Michaela was born in London to Viorica (née Seiff) and Alan Bergman, both dentists. She did her secondary education at Queen’s College Westminster and received a law degree from King’s College London in 1983, subsequently completing a Masters in social anthropology from the LSE in 1995.
After starting her career at the Institute of Child Health on Great Ormond Street in London, she studied Mandarin in Taiwan and returned to London in 1989 to work at Help Age International, setting up services such as meals on wheels and podiatry clinics for elderly in Eastern Europe, where social services had collapsed with the fall of communism. She was then senior democratization officer for the Organization for Security and Co-operation in Europe’s mission to Bosnia and Herzegovina (2001-2002), before working as a social affairs consultant with the UN, DfID and the Asian Development Bank.
She joined the EBRD in London in 2005 as its first social specialist, working to ensure bank-funded projects did not negatively impact local communities, and was appointed as the EBRD’s Chief Social Adviser in 2012, representing it on matters relating to the social aspects of its environmental and social policy.

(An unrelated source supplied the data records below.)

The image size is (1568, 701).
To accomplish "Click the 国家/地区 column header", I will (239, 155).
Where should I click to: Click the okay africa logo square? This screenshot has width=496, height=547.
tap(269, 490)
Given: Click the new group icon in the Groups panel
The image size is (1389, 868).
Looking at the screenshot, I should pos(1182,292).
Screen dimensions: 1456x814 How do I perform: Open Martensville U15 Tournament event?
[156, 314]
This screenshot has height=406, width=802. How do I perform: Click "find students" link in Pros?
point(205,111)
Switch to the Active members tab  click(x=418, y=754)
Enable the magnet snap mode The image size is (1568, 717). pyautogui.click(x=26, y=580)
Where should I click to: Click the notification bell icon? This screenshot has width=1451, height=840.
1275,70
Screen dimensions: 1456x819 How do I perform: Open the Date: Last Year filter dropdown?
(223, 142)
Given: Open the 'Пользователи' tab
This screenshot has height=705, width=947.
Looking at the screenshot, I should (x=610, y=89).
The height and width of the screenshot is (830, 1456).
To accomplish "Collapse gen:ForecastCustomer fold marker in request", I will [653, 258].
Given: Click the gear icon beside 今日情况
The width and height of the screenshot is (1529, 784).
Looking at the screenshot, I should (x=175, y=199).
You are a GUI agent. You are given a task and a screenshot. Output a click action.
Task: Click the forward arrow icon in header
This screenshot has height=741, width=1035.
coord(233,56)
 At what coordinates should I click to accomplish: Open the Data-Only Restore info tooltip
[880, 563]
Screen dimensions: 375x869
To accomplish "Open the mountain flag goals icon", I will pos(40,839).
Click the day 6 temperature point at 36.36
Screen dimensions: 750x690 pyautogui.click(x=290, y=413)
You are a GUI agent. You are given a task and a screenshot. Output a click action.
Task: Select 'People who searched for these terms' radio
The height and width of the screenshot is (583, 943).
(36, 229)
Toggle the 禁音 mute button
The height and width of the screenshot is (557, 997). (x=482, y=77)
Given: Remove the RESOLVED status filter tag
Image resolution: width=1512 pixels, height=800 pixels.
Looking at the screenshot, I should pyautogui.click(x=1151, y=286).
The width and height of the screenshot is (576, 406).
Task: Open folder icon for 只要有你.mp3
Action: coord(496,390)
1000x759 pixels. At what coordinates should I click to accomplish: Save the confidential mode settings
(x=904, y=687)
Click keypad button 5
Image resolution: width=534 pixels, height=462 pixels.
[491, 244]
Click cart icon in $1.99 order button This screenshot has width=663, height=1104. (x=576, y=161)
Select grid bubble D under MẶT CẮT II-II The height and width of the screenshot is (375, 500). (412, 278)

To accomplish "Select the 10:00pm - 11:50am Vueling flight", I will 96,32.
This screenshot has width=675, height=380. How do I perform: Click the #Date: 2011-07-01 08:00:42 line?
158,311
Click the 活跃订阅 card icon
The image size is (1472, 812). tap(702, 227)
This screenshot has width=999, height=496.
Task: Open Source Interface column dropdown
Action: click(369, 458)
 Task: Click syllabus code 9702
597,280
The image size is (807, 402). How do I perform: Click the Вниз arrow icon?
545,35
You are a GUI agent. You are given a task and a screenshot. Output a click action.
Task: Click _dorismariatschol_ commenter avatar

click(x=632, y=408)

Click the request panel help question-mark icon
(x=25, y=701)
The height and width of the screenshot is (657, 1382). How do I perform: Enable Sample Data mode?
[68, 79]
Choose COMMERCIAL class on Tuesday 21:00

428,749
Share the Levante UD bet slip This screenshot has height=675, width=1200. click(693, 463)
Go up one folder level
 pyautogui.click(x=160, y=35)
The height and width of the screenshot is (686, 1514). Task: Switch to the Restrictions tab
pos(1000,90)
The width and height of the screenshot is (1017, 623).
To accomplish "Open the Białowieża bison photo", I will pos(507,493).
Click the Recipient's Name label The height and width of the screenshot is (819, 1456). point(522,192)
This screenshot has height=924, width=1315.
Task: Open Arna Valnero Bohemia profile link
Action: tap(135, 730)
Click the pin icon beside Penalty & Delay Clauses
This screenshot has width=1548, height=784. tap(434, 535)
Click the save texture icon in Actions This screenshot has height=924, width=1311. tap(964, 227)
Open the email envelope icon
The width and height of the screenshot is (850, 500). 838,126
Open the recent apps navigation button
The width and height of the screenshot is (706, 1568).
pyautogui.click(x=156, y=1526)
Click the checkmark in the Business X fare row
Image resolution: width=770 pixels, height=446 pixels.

She then went on to lead the development of the EBRD’s first ever strategy for the promotion of gender equality.
In 2017 Michaela joined the AIIB in Beijing, taking on the role of lead social development specialist, leading the bank’s work on social issues and its liaison with civil society, as well as developing its approach to promoting social development. gender equality in infrastructure.
She was an intelligent, quick-witted woman who had a zest for life and a great sense of fun, someone who was loyal and generous to her friends and deeply committed to her customers and stakeholders.
Michaela died of a kind of cancer, linked to a mutation of the BRCA gene, particularly widespread in the Ashkenazi Jewish community, and for which unfortunately no screening remains.
She is survived by her parents, her brother David, her niece Laleh and her nephew Zizou.